## Page excerpt
This study was conducted at the Oklahoma State University Horticultural Research Greenhouse Complex, Stillwater, OK, USA. The first experiment was conducted from 12 Jun to 30 Sep 2020 (hereafter referred to as Expt. 1), and the second experiment from 5 Oct 2020 to 14 Mar 2021 (hereafter referred to as Expt. 2). Four 400-W high-pressure sodium lights (Rudd Lighting Inc., Racine, WI, USA), one over each treatment and control, were used to create a 14-h photoperiod and to fulfill the minimum light requirements for the control, which resulted in an average daily light integral of 26.86 µmol·m–2·d–1 during Expt. 1, whereas 20.34 µmol·m–2·d–1 was used during Expt. 2. The average daily temperature was 30.7 °C during Expt. 1 and 14.6 °C during Expt. 2.
The experimental design for each experiment was a modified split-plot design with four replications of each treatment combination (genotype × shade treatment). Genotypes of each species were selected on the basis of previous field studies to create a gradient of shade resistance (Schwartz B, personal communication). The selected hybrid bermudagrasses (C. dactylon × Cynodon transvaalensis) were TifB16108 (shade resistant), TifGrand (shade resistant), TifB16117 (moderately resistant), TifB16119 (shade sensitive), and ‘Tifway’ (shade sensitive). The experimental units were shaded using a poly-woven fabric nominally rated to reduce PPF by 30%, 60%, and 90% of ambient conditions (which hereafter are referred to as shade conditions). Grasses were also grown under ambient greenhouse conditions as a control. The shade fabric was mounted over a polyvinylchloride (PVC) frame measuring 150 × 150 × 120 cm.
Growth tubes were created by capping 20-cm-long sections of PVC pipe and filling them with a peat-based media (Metro-Mix® 36; Sun Gro Horticulture, Agawam, MA, USA). Tubes were 10 cm in diameter, in which genotypes were planted as plugs and allowed to establish within the greenhouse for 6 weeks. Plants were fertilized with a commercial biosolids product (6 N–2 P2O5–0 K2O; Harrell’s, Lakeland, FL, USA) at a rate of 48 kg·ha–1 N at planting and subsequently 4 weeks later. During the shade treatment period, liquid fertilization was applied using 20 N–20 P2O5–20 K2O soluble fertilizer (Jr Peters Inc., Allentown, PA, USA) at the rate of 146 kg·ha–1 in split doses (36.6 kg·ha–1 per week) at weekly intervals. Preventive applications of two different insecticide mixtures were made in rotation at an interval of 15 d to control Rhodesgrass mealybugs (Antonina graminis) and bermudagrass mites (Eriophyes cynodoniensis Sayed). During the first week, a mixture of bifenthrin (Talstar P, 7.9% a.i.; FMC Corp., Philadelphia, PA, USA) at 0.128 kg·ha–1, abamectin (Avid 0.15 EC, 2% a.i.; Syngenta, Greensboro, NC, USA) at 0.002 kg·ha–1, and Prefer 90 Surfactant (0.25% v/v; CHS inc., Inver Grove Heights, MN, USA) was used, and the next application used imidacloprid (Mallet® 2F T&O, 21.4% a.i.; Nufarm, Melbourne, Australia) at 0.479 kg·ha–1. Grasses were clipped once per week at 2 cm to maintain the mowing height. Plants were hand-watered daily to prevent drought stress.

## Collected data

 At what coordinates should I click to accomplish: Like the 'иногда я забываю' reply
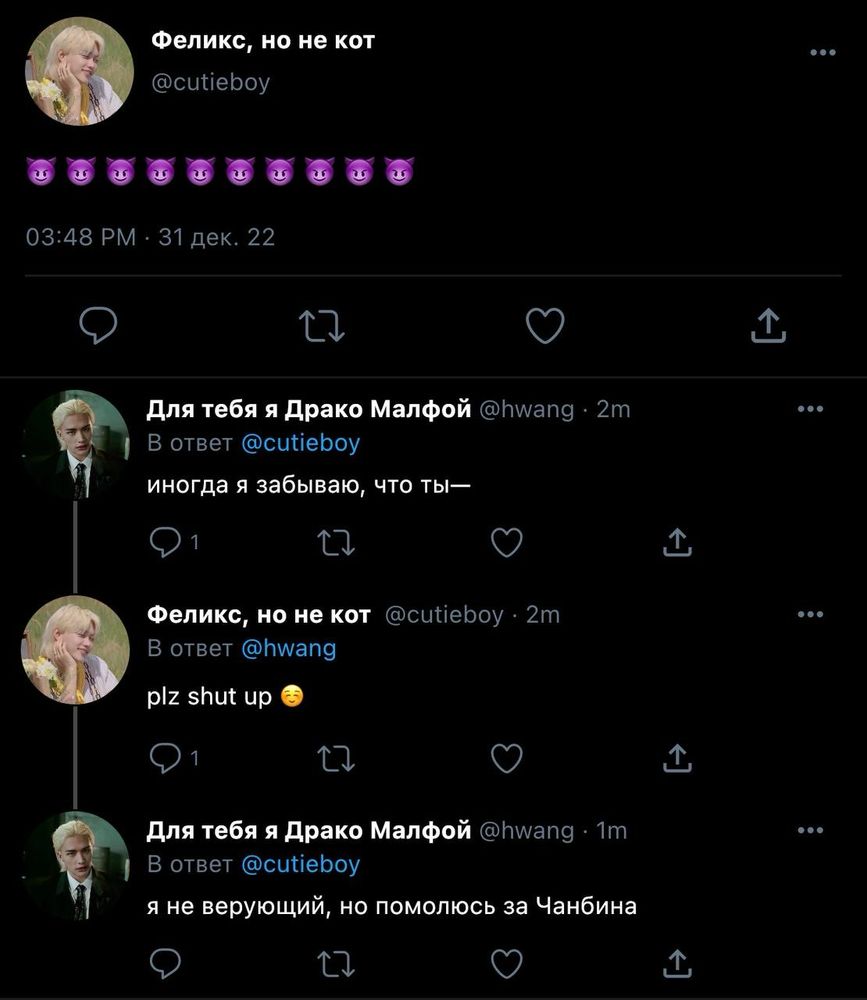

## Written problem
Please answer these from the bermudagrass shade study text, one answer per line:
1. What was the average daily temperature during Expt. 2?
2. Which genotype was rated moderately shade resistant?
3. At what height were the grasses clipped each week?

## Response for this exercise
1. 14.6 °C
2. TifB16117
3. 2 cm